Goal of the exercise:
Reproduce word for word the part of the data that opens with the line containing "Task: Open the Journals menu item" and closes with the last line of the data, including both of those lines.

— START OF Records shown —

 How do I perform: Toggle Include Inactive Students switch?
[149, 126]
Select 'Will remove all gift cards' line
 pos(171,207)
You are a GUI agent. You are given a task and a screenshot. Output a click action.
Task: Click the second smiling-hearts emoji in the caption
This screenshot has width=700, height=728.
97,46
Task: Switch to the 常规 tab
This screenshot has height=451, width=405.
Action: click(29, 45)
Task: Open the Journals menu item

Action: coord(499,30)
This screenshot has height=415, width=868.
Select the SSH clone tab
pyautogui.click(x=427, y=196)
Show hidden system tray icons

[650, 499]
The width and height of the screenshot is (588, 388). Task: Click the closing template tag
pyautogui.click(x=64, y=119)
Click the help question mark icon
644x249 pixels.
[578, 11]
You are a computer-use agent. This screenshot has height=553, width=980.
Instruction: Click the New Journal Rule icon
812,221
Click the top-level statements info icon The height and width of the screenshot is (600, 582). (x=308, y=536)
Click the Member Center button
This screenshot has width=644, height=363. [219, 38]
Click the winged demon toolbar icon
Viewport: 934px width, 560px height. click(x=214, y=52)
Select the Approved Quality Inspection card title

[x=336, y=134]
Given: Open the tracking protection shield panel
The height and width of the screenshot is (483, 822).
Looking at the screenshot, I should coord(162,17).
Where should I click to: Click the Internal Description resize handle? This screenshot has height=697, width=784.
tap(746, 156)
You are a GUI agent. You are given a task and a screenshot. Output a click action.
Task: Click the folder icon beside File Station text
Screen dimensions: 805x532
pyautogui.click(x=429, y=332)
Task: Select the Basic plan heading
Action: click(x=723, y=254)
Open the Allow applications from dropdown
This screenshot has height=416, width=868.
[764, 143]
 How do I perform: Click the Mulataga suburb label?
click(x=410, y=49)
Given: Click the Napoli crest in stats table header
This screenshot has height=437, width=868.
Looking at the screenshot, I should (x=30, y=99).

— END OF Records shown —

Answer to the task:
Task: Open the Journals menu item

Action: coord(499,30)
This screenshot has height=415, width=868.
Select the SSH clone tab
pyautogui.click(x=427, y=196)
Show hidden system tray icons

[650, 499]
The width and height of the screenshot is (588, 388). Task: Click the closing template tag
pyautogui.click(x=64, y=119)
Click the help question mark icon
644x249 pixels.
[578, 11]
You are a computer-use agent. This screenshot has height=553, width=980.
Instruction: Click the New Journal Rule icon
812,221
Click the top-level statements info icon The height and width of the screenshot is (600, 582). (x=308, y=536)
Click the Member Center button
This screenshot has width=644, height=363. [219, 38]
Click the winged demon toolbar icon
Viewport: 934px width, 560px height. click(x=214, y=52)
Select the Approved Quality Inspection card title

[x=336, y=134]
Given: Open the tracking protection shield panel
The height and width of the screenshot is (483, 822).
Looking at the screenshot, I should coord(162,17).
Where should I click to: Click the Internal Description resize handle? This screenshot has height=697, width=784.
tap(746, 156)
You are a GUI agent. You are given a task and a screenshot. Output a click action.
Task: Click the folder icon beside File Station text
Screen dimensions: 805x532
pyautogui.click(x=429, y=332)
Task: Select the Basic plan heading
Action: click(x=723, y=254)
Open the Allow applications from dropdown
This screenshot has height=416, width=868.
[764, 143]
 How do I perform: Click the Mulataga suburb label?
click(x=410, y=49)
Given: Click the Napoli crest in stats table header
This screenshot has height=437, width=868.
Looking at the screenshot, I should (x=30, y=99).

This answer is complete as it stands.